Calls for national fast-food nutrition plan
Queensland Deputy Premier and Minister for Health Paul Lucas tabled an agenda paper at a Ministerial Meeting in Adelaide on Friday, calling for a nationally consistent plan for reducing intakes of energy, saturated fat, sugar and salt from fast food.
Lucas said it was time to get serious about developing a national approach to the issue.
“In 2009, 1.6 billion meals were served by fast food outlets in Australia. Alarmingly, that means 4.5 million Australians visited a fast food outlet every day,” he said.
“The high intake of energy-dense foods and drinks from fast food outlets are undoubtedly contributing to the high levels of obesity in Australia. In 1980, eight per cent of Australian’s were considered obese, today it’s 25 per cent.”
“This is a discussion that we need to have at a national level.”
Options proposed in the paper include regulating the energy, saturated fat, salt and sugar content of fast food, implementing mandatory Nutrition Information Panels on fast food product packaging, and the development of a nationally consistent approach to require fast food outlets across Australia to provide energy and nutrient information on their menu boards.
“Nutritional information being provided at the point of sale in fast food chain outlets just makes good sense,” Lucas said. “People need to be empowered to make informed decisions when purchasing fast food.”
Cameron Prout, CEO of the Heart Foundation said that it was important that the foodservice industry in Australia be required to provide nutrition information on menu boards, which will help people make a better decision at the time of purchase.
“Providing nutrition information via company websites, in-store pamphlets and on product packaging is not sufficient. Evidence suggests that people are more likely to notice nutrition information if it is on the menu or menu board and visible when they are buying their meals.
“Clearly, the greatest health benefit of nutrition labelling occurs when consumers switch to lower energy, low saturated fat and low salt foods.
“And being transparent about nutritional information will encourage fast food outlets to improve the nutritional profile of their foods, which is a vital ingredient to improving the food supply and reducing the burden of chronic disease,” Prout said.

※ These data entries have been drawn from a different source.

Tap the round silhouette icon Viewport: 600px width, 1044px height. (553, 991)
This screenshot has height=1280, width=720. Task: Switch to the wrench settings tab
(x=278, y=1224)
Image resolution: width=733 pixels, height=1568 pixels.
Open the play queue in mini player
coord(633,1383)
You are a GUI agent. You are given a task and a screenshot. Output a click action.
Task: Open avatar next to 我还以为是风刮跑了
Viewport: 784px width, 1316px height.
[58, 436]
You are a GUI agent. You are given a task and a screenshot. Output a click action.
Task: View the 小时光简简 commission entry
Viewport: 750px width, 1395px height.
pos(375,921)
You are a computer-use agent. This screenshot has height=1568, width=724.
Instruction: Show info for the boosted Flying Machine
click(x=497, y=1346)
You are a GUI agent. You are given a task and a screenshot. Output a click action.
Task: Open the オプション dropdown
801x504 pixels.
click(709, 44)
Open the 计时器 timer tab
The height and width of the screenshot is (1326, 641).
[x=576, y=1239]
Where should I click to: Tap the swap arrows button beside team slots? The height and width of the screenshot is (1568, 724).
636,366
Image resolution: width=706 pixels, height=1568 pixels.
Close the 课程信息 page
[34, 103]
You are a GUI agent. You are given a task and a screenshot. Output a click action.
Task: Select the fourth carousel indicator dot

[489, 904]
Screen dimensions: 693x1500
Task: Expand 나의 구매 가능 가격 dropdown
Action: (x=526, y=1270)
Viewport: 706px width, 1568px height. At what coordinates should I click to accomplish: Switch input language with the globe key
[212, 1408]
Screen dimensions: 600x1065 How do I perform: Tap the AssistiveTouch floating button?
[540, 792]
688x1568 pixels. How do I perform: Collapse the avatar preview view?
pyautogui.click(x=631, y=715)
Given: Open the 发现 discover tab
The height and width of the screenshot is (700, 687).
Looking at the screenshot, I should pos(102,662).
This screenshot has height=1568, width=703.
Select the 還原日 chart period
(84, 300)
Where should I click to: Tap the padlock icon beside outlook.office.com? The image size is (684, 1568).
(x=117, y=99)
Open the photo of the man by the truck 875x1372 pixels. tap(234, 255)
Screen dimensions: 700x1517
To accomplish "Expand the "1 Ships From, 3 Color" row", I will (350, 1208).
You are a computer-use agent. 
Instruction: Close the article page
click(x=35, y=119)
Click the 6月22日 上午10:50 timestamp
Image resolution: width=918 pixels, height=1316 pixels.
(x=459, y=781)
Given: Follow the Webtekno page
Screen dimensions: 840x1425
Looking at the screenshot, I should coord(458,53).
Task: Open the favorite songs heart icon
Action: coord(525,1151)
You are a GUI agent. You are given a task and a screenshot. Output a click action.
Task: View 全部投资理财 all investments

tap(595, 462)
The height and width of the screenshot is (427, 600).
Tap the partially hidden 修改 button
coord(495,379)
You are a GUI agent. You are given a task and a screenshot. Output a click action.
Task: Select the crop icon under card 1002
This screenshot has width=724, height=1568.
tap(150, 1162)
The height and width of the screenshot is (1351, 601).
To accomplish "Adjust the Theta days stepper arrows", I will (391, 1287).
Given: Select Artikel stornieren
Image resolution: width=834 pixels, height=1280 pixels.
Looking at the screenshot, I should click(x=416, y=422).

“Overweight and obesity are significant risk factors for cardiovascular disease, osteoarthritic diseases, cancer and type 2 diabetes. For example, people who are obese are over three times more likely to develop type 2 diabetes, than those of healthy weight,” said Lucas.
“But it’s not just about being overweight or obese: too many Australians have a very poor diet that is energy dense but significantly lacking in nutrition.
According to the World Health Organisation, there is solid evidence to link poor diet to chronic disease.
“It is absolutely critical to the health of Australians that we make real inroads in reducing the amount of energy, saturated fat, salt and sugar in our diets,” said Lucas.